Organization and Functioning of Securities Markets

The securities market known as the financial market is the market for long-term capital, that is to say, the meeting place for economic agents and those who have a need for funding. Securities are the essential source of funding for many companies. To ensure the effectiveness of investments made by this means and the security of transactions, EU applies common conditions of operation to investment institutions. European legislation aims to facilitate the single market for investment, particularly by harmonizing and improving procedures relating to investment funds. Other measures include the transparency of operations and mechanisms to prevent the risk of abuse or to protect shareholders in the event of failure of investment organizations.

The financial market offers diversified products (stocks, bonds) to attract capital investment and thus finance the economy:

Actions: these are equity interests in a corporation that gives its possessor a share and a proportionate interest in the management of the company on the profits and corporate assets.

Bonds: represent a claim on the issuer which entitles its holder to payment of interest and repayment of capital.
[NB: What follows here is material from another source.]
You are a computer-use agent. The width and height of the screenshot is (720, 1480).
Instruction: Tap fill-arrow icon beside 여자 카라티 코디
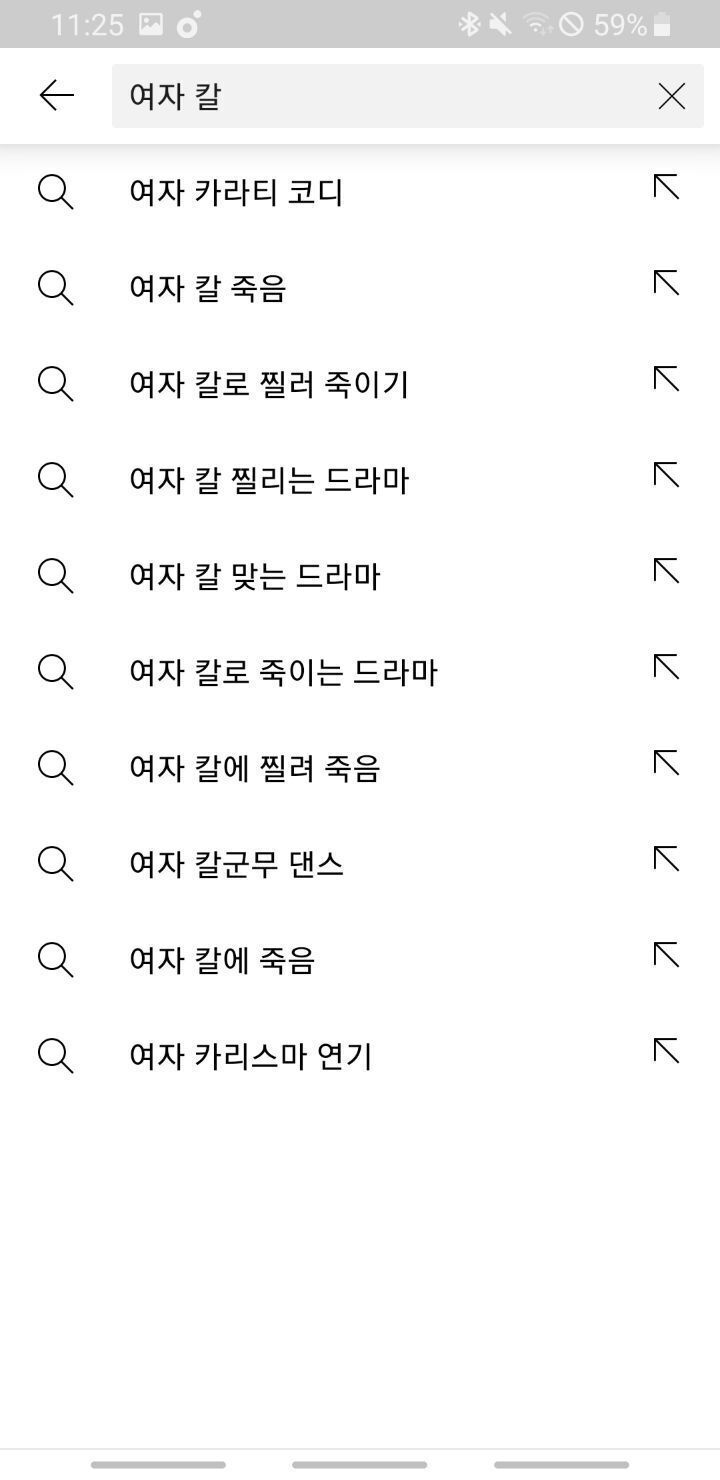[x=666, y=187]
The bond has no political right (it does not have any place in meetings), except in case of change in the structure of society.

The financial market is composed of two distinct but interdependent compartments:

The primary market creates and issues securities (Reilly, 2012, 90).
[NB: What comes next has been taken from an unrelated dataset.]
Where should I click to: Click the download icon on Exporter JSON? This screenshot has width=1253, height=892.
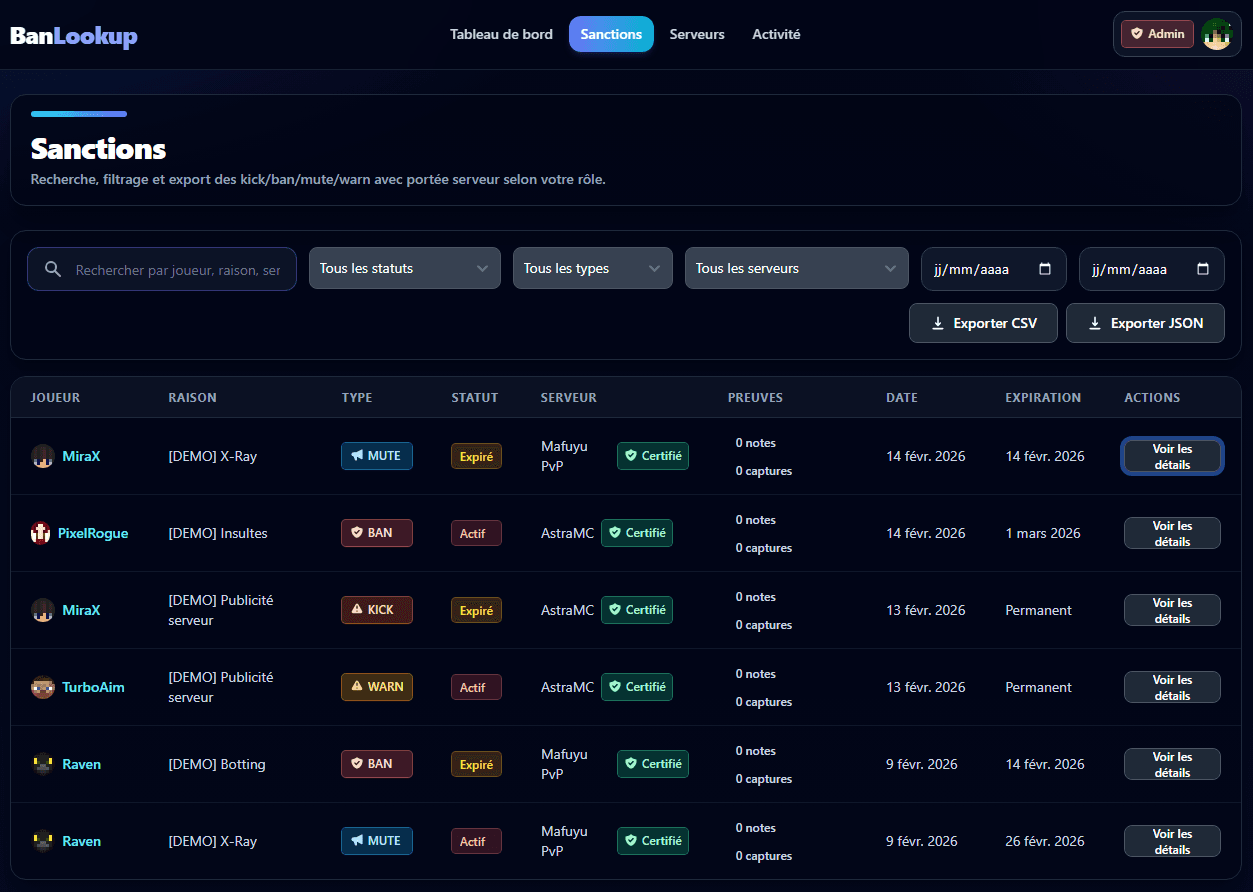point(1095,322)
The secondary market or stock exchange where the securities are traded.

The primary market is the market for the issuance of securities, commonly known as the new home market. The primary market is where the new securities are issued; there is the capital increase and bonds investment. This market plays a very important role in the contribution of the financing in the economy, insofar as it allows companies, banks, financial institutions, local authorities, etc. to obtain the necessary resources to cover their financing needs from agents releasing a surplus of funds. The operations carried out in this compartment by public capital increase have essentially two situations:

1 - Either they are performed during an IPO, or as such, they allow issuers to benefit from the 50% reduction of corporate income tax (CIT) for three years after IPO, established by the Finance Act 2001 to encourage introductions by capital increases;

2 - Either they are transactions reserved for employees or partners in the context of merger transactions (Reilly 2012, 89).

Efficient Capital Markets

Capital markets allow the encounter between economic agents with surplus capital and agents with financing needs. They are divided into three compartments: the financial market, money market and the credit market. Capital markets include capital markets in the short term, the money market in the medium and the financial market in the long term market.

For thirty years, the capital markets were marked by an abundance of liquidity, fueled by oil shocks through the development of emerging countries accompanied by the formation of large reserves, and the increase in the price of raw materials. Capital markets have been globalized, with liberation of capital movements more ...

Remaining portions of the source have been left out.